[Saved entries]
....
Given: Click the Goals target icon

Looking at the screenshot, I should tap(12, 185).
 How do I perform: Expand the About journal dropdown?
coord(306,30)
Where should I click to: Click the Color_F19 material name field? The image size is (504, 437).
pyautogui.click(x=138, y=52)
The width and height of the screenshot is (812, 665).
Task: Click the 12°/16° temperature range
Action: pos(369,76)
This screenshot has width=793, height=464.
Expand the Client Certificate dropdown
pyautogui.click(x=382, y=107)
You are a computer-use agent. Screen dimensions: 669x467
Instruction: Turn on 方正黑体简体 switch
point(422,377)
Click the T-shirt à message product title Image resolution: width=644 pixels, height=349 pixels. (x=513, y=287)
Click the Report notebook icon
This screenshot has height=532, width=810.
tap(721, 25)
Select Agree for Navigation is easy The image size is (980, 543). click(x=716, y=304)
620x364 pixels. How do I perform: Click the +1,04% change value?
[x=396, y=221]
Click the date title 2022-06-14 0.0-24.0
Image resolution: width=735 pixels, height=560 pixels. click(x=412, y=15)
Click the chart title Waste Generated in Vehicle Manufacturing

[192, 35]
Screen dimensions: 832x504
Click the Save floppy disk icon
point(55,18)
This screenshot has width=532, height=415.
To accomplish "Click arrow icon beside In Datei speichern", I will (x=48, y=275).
....
• _Exercise aim_:
Above are the entries; copy out every line among them that contains the word "dimensions".

• _Reply to the exercise_:
You are a computer-use agent. Screen dimensions: 669x467
Screen dimensions: 832x504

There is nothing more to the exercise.